[Start of Attachment]
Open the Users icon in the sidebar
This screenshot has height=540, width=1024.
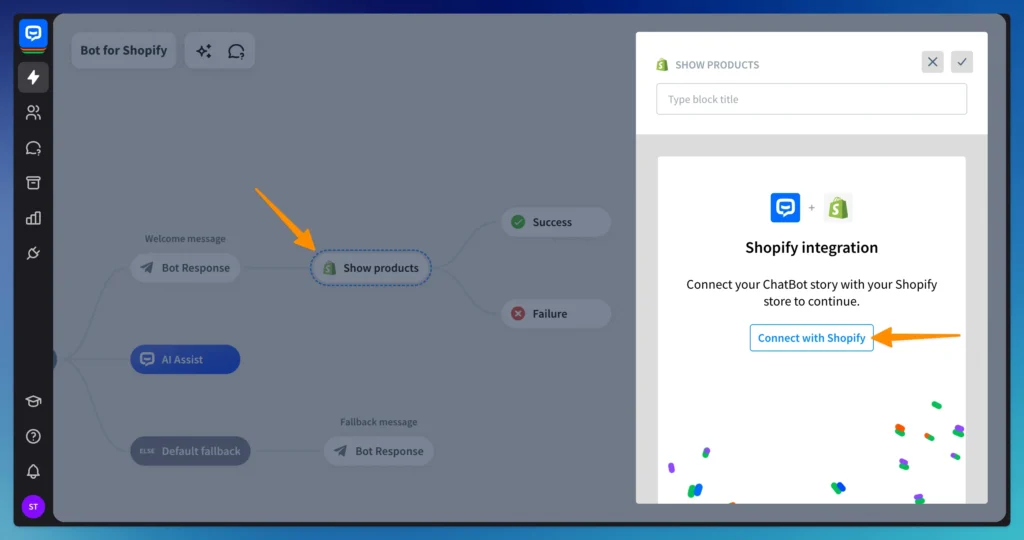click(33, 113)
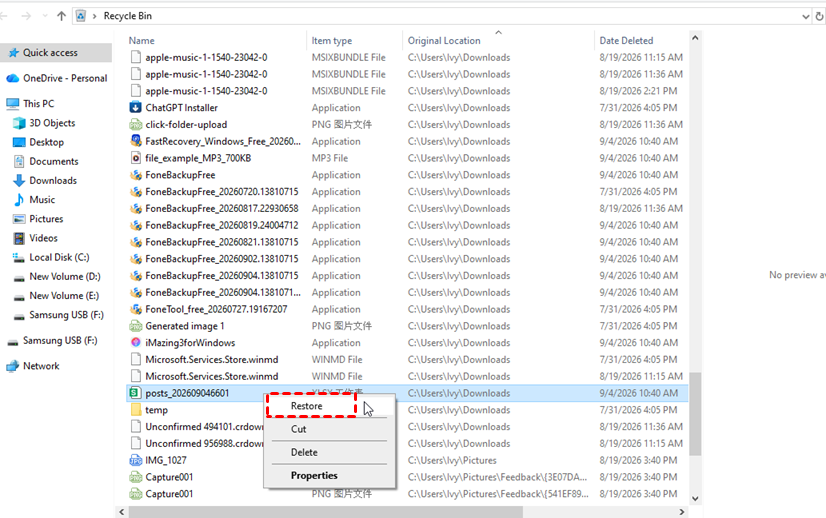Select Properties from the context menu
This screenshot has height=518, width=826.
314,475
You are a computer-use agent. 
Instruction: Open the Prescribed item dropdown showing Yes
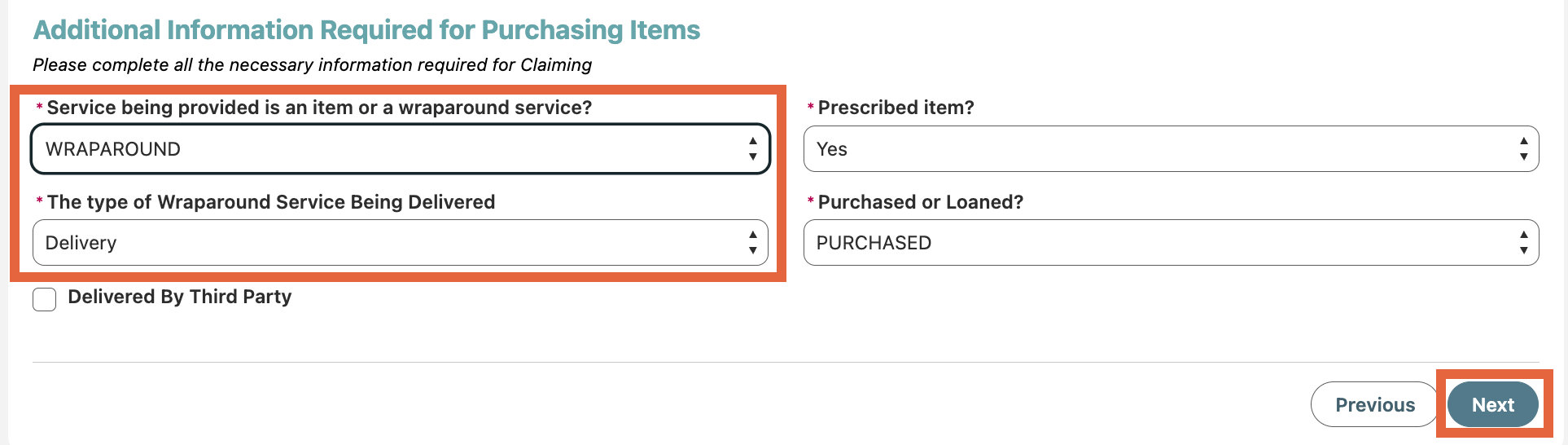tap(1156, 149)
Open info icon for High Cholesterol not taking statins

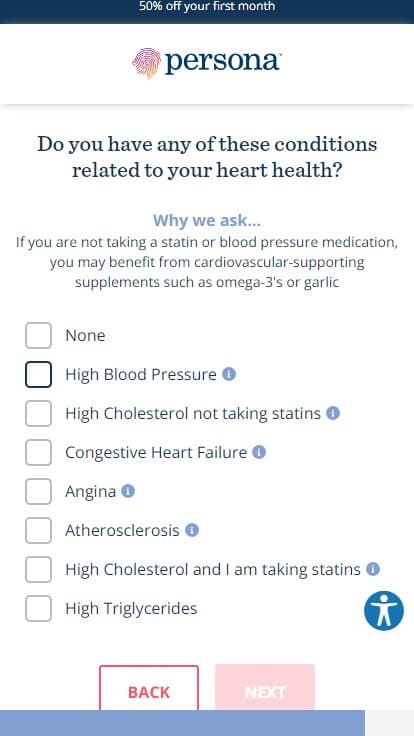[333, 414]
[End of Attachment]
** EXERCISE GOAL **
What you return must be the entries above, exactly as they appear, without any pictures.

** TASK SOLUTION **
Open the Users icon in the sidebar
This screenshot has height=540, width=1024.
click(33, 113)
Select Properties from the context menu
This screenshot has height=518, width=826.
314,475
You are a computer-use agent. 
Instruction: Open the Prescribed item dropdown showing Yes
tap(1156, 149)
Open info icon for High Cholesterol not taking statins

[333, 414]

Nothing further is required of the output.